THE DATA
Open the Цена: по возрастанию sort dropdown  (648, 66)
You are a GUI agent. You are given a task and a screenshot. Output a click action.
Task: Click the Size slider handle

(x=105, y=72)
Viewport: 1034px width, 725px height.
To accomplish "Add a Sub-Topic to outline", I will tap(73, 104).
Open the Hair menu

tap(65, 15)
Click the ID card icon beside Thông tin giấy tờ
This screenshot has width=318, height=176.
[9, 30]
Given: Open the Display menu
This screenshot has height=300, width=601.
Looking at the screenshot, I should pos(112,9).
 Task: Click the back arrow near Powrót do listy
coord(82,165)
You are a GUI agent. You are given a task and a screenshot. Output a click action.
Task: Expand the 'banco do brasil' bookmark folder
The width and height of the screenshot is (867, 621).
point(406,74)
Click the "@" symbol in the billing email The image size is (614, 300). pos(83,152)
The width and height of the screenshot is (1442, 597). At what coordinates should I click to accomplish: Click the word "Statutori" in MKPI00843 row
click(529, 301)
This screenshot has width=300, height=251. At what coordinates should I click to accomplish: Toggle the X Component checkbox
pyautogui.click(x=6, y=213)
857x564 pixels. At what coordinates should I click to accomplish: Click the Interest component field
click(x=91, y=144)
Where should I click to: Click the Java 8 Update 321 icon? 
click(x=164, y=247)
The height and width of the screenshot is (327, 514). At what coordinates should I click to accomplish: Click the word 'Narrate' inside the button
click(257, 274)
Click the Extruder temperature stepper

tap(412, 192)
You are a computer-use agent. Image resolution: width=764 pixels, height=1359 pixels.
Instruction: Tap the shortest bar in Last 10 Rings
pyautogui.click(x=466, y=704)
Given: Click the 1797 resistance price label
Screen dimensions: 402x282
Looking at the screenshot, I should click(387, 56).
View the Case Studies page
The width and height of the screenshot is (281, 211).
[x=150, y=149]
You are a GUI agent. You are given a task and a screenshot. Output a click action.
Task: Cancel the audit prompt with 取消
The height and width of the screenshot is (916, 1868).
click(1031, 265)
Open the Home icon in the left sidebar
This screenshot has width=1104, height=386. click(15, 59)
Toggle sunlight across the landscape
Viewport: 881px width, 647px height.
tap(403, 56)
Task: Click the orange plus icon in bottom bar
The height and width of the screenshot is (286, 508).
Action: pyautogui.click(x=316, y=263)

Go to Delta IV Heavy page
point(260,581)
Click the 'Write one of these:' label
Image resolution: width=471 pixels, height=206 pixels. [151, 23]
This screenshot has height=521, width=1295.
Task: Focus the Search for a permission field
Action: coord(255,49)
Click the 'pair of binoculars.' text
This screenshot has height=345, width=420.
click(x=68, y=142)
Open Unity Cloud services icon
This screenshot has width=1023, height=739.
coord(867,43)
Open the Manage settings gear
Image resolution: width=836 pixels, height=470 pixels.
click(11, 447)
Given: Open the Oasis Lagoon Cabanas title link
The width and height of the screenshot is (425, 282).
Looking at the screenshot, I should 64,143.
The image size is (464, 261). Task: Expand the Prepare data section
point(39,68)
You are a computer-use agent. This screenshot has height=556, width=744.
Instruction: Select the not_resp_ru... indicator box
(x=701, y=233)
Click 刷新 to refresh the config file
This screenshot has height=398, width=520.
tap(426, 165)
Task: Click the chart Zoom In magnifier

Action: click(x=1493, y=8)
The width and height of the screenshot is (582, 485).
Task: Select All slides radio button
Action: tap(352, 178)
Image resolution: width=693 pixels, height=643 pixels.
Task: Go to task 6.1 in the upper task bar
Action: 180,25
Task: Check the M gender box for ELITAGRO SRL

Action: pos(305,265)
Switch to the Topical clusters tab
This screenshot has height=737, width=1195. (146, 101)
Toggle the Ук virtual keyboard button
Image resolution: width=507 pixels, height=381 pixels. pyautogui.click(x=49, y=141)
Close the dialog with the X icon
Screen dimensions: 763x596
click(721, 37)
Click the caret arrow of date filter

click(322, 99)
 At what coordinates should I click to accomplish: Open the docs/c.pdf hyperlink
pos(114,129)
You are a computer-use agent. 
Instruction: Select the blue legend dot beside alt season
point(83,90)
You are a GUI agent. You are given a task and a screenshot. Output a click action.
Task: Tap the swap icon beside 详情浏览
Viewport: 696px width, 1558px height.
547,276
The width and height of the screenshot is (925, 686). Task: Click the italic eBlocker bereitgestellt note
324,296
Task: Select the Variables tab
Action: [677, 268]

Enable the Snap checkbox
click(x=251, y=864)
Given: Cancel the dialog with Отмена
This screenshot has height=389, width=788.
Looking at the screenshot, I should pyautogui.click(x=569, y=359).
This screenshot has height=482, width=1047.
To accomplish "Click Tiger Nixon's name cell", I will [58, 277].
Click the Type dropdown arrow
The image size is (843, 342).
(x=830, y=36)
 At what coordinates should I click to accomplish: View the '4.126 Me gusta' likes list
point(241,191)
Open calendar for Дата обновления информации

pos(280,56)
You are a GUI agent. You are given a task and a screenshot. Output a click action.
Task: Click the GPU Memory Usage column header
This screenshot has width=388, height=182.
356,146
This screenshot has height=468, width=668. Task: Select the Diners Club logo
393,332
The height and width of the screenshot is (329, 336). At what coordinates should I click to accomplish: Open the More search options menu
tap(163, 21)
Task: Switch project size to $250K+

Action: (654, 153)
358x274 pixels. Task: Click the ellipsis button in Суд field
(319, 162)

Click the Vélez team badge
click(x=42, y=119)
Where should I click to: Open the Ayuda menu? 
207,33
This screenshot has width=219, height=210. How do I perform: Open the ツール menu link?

WHAT THE EXERCISE ASKS
Give the records above again, word for word.

RESULT
Open the Цена: по возрастанию sort dropdown  (648, 66)
You are a GUI agent. You are given a task and a screenshot. Output a click action.
Task: Click the Size slider handle

(x=105, y=72)
Viewport: 1034px width, 725px height.
To accomplish "Add a Sub-Topic to outline", I will tap(73, 104).
Open the Hair menu

tap(65, 15)
Click the ID card icon beside Thông tin giấy tờ
This screenshot has width=318, height=176.
[9, 30]
Given: Open the Display menu
This screenshot has height=300, width=601.
Looking at the screenshot, I should pos(112,9).
 Task: Click the back arrow near Powrót do listy
coord(82,165)
You are a GUI agent. You are given a task and a screenshot. Output a click action.
Task: Expand the 'banco do brasil' bookmark folder
The width and height of the screenshot is (867, 621).
point(406,74)
Click the "@" symbol in the billing email The image size is (614, 300). pos(83,152)
The width and height of the screenshot is (1442, 597). At what coordinates should I click to accomplish: Click the word "Statutori" in MKPI00843 row
click(529, 301)
This screenshot has width=300, height=251. At what coordinates should I click to accomplish: Toggle the X Component checkbox
pyautogui.click(x=6, y=213)
857x564 pixels. At what coordinates should I click to accomplish: Click the Interest component field
click(x=91, y=144)
Where should I click to: Click the Java 8 Update 321 icon? 
click(x=164, y=247)
The height and width of the screenshot is (327, 514). At what coordinates should I click to accomplish: Click the word 'Narrate' inside the button
click(257, 274)
Click the Extruder temperature stepper

tap(412, 192)
You are a computer-use agent. Image resolution: width=764 pixels, height=1359 pixels.
Instruction: Tap the shortest bar in Last 10 Rings
pyautogui.click(x=466, y=704)
Given: Click the 1797 resistance price label
Screen dimensions: 402x282
Looking at the screenshot, I should click(387, 56).
View the Case Studies page
The width and height of the screenshot is (281, 211).
[x=150, y=149]
You are a GUI agent. You are given a task and a screenshot. Output a click action.
Task: Cancel the audit prompt with 取消
The height and width of the screenshot is (916, 1868).
click(1031, 265)
Open the Home icon in the left sidebar
This screenshot has width=1104, height=386. click(15, 59)
Toggle sunlight across the landscape
Viewport: 881px width, 647px height.
tap(403, 56)
Task: Click the orange plus icon in bottom bar
The height and width of the screenshot is (286, 508).
Action: pyautogui.click(x=316, y=263)

Go to Delta IV Heavy page
point(260,581)
Click the 'Write one of these:' label
Image resolution: width=471 pixels, height=206 pixels. [151, 23]
This screenshot has height=521, width=1295.
Task: Focus the Search for a permission field
Action: coord(255,49)
Click the 'pair of binoculars.' text
This screenshot has height=345, width=420.
click(x=68, y=142)
Open Unity Cloud services icon
This screenshot has width=1023, height=739.
coord(867,43)
Open the Manage settings gear
Image resolution: width=836 pixels, height=470 pixels.
click(11, 447)
Given: Open the Oasis Lagoon Cabanas title link
The width and height of the screenshot is (425, 282).
Looking at the screenshot, I should 64,143.
The image size is (464, 261). Task: Expand the Prepare data section
point(39,68)
You are a computer-use agent. This screenshot has height=556, width=744.
Instruction: Select the not_resp_ru... indicator box
(x=701, y=233)
Click 刷新 to refresh the config file
This screenshot has height=398, width=520.
tap(426, 165)
Task: Click the chart Zoom In magnifier

Action: click(x=1493, y=8)
The width and height of the screenshot is (582, 485).
Task: Select All slides radio button
Action: tap(352, 178)
Image resolution: width=693 pixels, height=643 pixels.
Task: Go to task 6.1 in the upper task bar
Action: 180,25
Task: Check the M gender box for ELITAGRO SRL

Action: pos(305,265)
Switch to the Topical clusters tab
This screenshot has height=737, width=1195. (146, 101)
Toggle the Ук virtual keyboard button
Image resolution: width=507 pixels, height=381 pixels. pyautogui.click(x=49, y=141)
Close the dialog with the X icon
Screen dimensions: 763x596
click(721, 37)
Click the caret arrow of date filter

click(322, 99)
 At what coordinates should I click to accomplish: Open the docs/c.pdf hyperlink
pos(114,129)
You are a computer-use agent. 
Instruction: Select the blue legend dot beside alt season
point(83,90)
You are a GUI agent. You are given a task and a screenshot. Output a click action.
Task: Tap the swap icon beside 详情浏览
Viewport: 696px width, 1558px height.
547,276
The width and height of the screenshot is (925, 686). Task: Click the italic eBlocker bereitgestellt note
324,296
Task: Select the Variables tab
Action: [677, 268]

Enable the Snap checkbox
click(x=251, y=864)
Given: Cancel the dialog with Отмена
This screenshot has height=389, width=788.
Looking at the screenshot, I should pyautogui.click(x=569, y=359).
This screenshot has height=482, width=1047.
To accomplish "Click Tiger Nixon's name cell", I will [58, 277].
Click the Type dropdown arrow
The image size is (843, 342).
(x=830, y=36)
 At what coordinates should I click to accomplish: View the '4.126 Me gusta' likes list
point(241,191)
Open calendar for Дата обновления информации

pos(280,56)
You are a GUI agent. You are given a task and a screenshot. Output a click action.
Task: Click the GPU Memory Usage column header
This screenshot has width=388, height=182.
356,146
This screenshot has height=468, width=668. Task: Select the Diners Club logo
393,332
The height and width of the screenshot is (329, 336). At what coordinates should I click to accomplish: Open the More search options menu
tap(163, 21)
Task: Switch project size to $250K+

Action: (654, 153)
358x274 pixels. Task: Click the ellipsis button in Суд field
(319, 162)

Click the Vélez team badge
click(x=42, y=119)
Where should I click to: Open the Ayuda menu? 
207,33
This screenshot has width=219, height=210. How do I perform: Open the ツール menu link?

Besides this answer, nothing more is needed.